As the corporate landscape evolves, the younger generation brings a tech-savvy, forward-thinking mindset that is essential for businesses to remain competitive. These young professionals, often armed with cutting-edge knowledge and a natural inclination for adaptability, can drive digital transformation, revitalise business strategies, and connect with younger demographics. Therefore, when companies prioritise retaining senior leadership due to mandatory retirement policies, they inadvertently suppress the advancement of young talent. The problem lies not only in the lack of opportunities for younger employees to climb the corporate ladder but also in the stifling of diverse perspectives that can result from intergenerational collaboration. An imbalance between experience and youthful innovation can lead to a lack of progress of ideas and a failure to adequately address the ever-changing needs of the market.

The consequence of this challenge is two-fold. Firstly, young professionals may feel disillusioned and overlooked, leading to disengagement and a higher turnover rate. If promising talent finds limited avenues for growth within their current organizations, they may seek opportunities elsewhere, causing a brain drain that could potentially weaken the company’s long-term prospects. Secondly, businesses miss out on the chance to foster a dynamic, multigenerational workforce that leverages the strengths of both experience and youthful energy.

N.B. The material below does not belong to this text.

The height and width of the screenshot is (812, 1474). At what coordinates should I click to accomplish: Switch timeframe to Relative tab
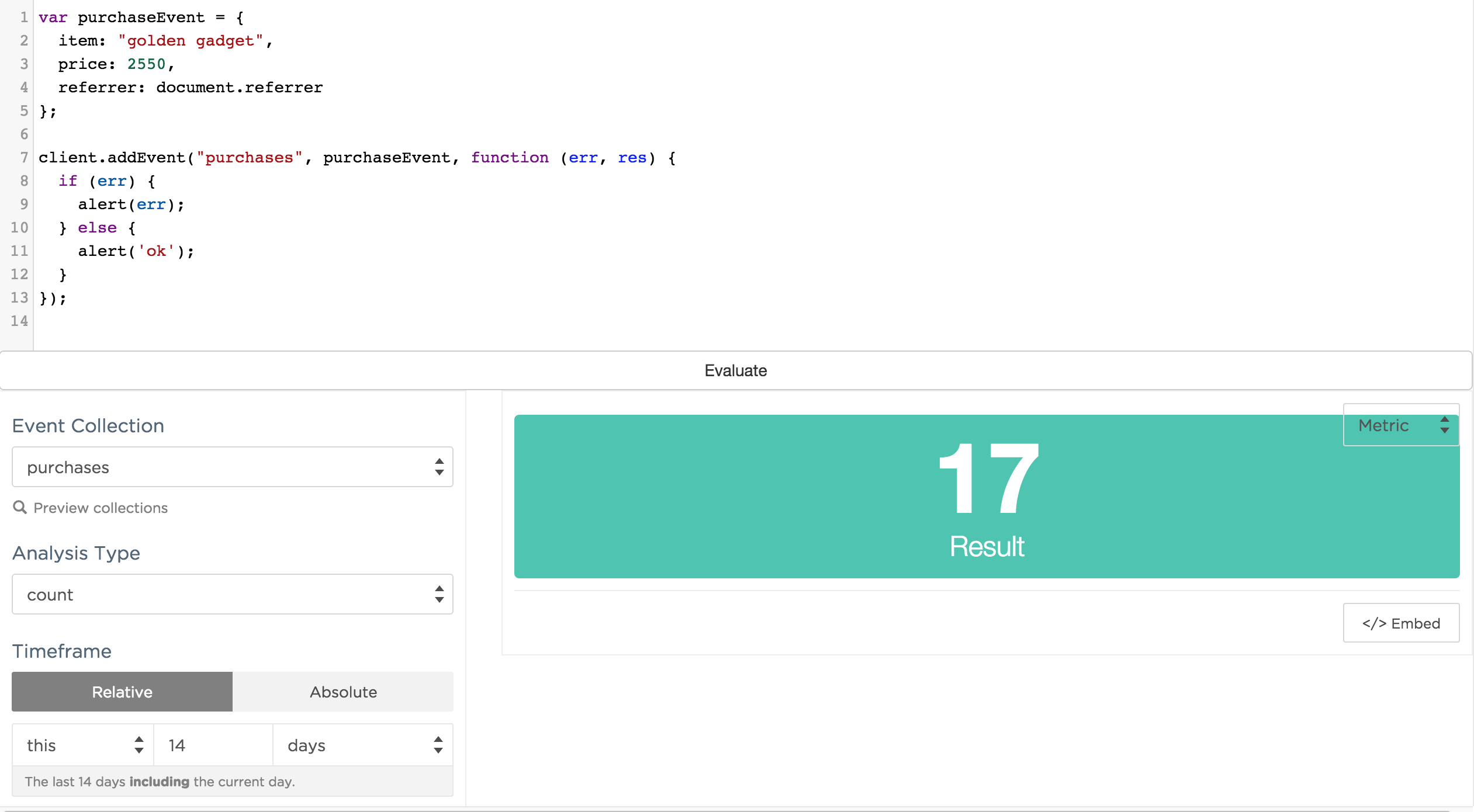pos(122,692)
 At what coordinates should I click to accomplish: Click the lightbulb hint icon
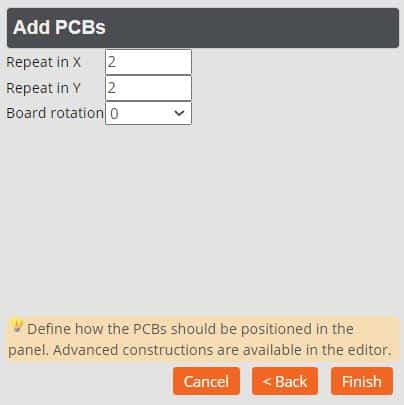tap(16, 326)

In a rapidly evolving business landscape, adaptability is paramount. Will the companies that embrace flexibility in their leadership transition strategies stand to gain a significant competitive advantage? Instead of enforcing a rigid retirement age, organisations can adopt a more fluid approach, focusing on individual performance, skills, and contributions rather than age. Surely, by creating pathways for continuous development and learning, businesses can retain young talent while benefiting from the wisdom of experienced leaders. Furthermore, mentorship programs and cross-generational collaboration initiatives can bridge the gap between senior leaders and young professionals. Such initiatives foster a knowledge-sharing environment where experienced individuals can pass on their insights and experience, while younger employees contribute their innovative ideas and technological prowess. This interplay of wisdom and innovation can lead to groundbreaking solutions and strategies that resonate across generations.

While a business may choose to extend its mandatory retirement age, it is important to recognise that every individual’s tenure is finite. This begs the question: are we potentially prioritising short-term perspectives over long-term sustainability? Perhaps it is time for a reset, meaning it is time for businesses to actively nurture emerging young talent, fostering a forward-looking approach that ensures continuity and growth.

“To improve is to change, to be perfect is to change often.” – Winston Churchill.